▶ _WHAT IS BEING ASKED_
Go through the records and report each line in which the word "pixel" occurs.

■ ■ ■ ■

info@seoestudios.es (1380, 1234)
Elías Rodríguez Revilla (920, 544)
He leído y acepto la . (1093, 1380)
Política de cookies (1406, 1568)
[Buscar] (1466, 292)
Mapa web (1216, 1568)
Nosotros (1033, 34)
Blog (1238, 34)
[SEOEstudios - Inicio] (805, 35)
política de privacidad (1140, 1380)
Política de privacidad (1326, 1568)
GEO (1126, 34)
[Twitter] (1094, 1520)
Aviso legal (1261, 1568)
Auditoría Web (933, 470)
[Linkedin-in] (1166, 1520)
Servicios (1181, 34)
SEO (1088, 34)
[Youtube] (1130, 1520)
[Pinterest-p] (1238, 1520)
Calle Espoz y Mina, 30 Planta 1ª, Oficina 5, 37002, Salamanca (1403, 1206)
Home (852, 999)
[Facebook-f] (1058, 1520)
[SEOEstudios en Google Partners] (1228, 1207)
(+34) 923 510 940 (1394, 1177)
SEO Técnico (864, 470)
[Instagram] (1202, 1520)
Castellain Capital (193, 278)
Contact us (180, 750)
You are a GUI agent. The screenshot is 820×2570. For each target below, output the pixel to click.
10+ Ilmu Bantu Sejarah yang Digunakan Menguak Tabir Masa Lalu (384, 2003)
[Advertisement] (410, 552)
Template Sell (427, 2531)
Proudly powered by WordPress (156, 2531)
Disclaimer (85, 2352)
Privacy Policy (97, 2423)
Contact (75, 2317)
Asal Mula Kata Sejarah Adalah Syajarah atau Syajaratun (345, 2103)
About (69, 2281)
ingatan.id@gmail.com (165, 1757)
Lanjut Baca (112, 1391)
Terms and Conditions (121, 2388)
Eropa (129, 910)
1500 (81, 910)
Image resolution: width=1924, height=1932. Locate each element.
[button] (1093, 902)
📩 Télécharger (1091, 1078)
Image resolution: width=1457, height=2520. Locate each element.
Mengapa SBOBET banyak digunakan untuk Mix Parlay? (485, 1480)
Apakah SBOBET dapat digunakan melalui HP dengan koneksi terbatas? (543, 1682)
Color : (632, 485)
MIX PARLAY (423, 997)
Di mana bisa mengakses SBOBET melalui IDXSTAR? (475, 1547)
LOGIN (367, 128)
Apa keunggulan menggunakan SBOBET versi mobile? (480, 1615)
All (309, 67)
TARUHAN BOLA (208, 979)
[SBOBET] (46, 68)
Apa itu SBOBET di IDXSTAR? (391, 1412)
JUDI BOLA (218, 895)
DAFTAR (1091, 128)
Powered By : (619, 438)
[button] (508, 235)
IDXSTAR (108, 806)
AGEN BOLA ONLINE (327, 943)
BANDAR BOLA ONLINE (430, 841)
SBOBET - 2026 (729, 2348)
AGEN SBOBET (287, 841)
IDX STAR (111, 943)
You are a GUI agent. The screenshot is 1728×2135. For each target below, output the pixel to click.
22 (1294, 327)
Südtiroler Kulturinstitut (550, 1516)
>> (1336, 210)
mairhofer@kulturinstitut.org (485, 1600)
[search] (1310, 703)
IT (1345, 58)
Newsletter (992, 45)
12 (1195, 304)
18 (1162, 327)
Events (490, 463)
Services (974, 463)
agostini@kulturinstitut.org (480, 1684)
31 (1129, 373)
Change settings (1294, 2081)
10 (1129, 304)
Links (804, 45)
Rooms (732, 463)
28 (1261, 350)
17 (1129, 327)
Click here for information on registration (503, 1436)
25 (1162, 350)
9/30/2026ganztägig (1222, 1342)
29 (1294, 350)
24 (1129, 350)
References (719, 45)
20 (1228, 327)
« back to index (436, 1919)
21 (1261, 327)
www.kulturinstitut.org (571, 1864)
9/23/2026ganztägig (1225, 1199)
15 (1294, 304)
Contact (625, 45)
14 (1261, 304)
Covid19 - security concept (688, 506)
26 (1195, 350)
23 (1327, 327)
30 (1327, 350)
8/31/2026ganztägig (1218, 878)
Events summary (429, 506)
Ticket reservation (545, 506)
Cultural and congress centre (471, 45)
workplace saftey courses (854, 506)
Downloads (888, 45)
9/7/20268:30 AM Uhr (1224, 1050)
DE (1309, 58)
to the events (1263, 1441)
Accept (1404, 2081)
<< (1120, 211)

■ ■ ■ ■

▶ _ANSWER TO THIS TASK_
You are a GUI agent. The screenshot is 820×2570. For each target below, output the pixel to click.
You are a GUI agent. The screenshot is 1728×2135. For each target below, output the pixel to click.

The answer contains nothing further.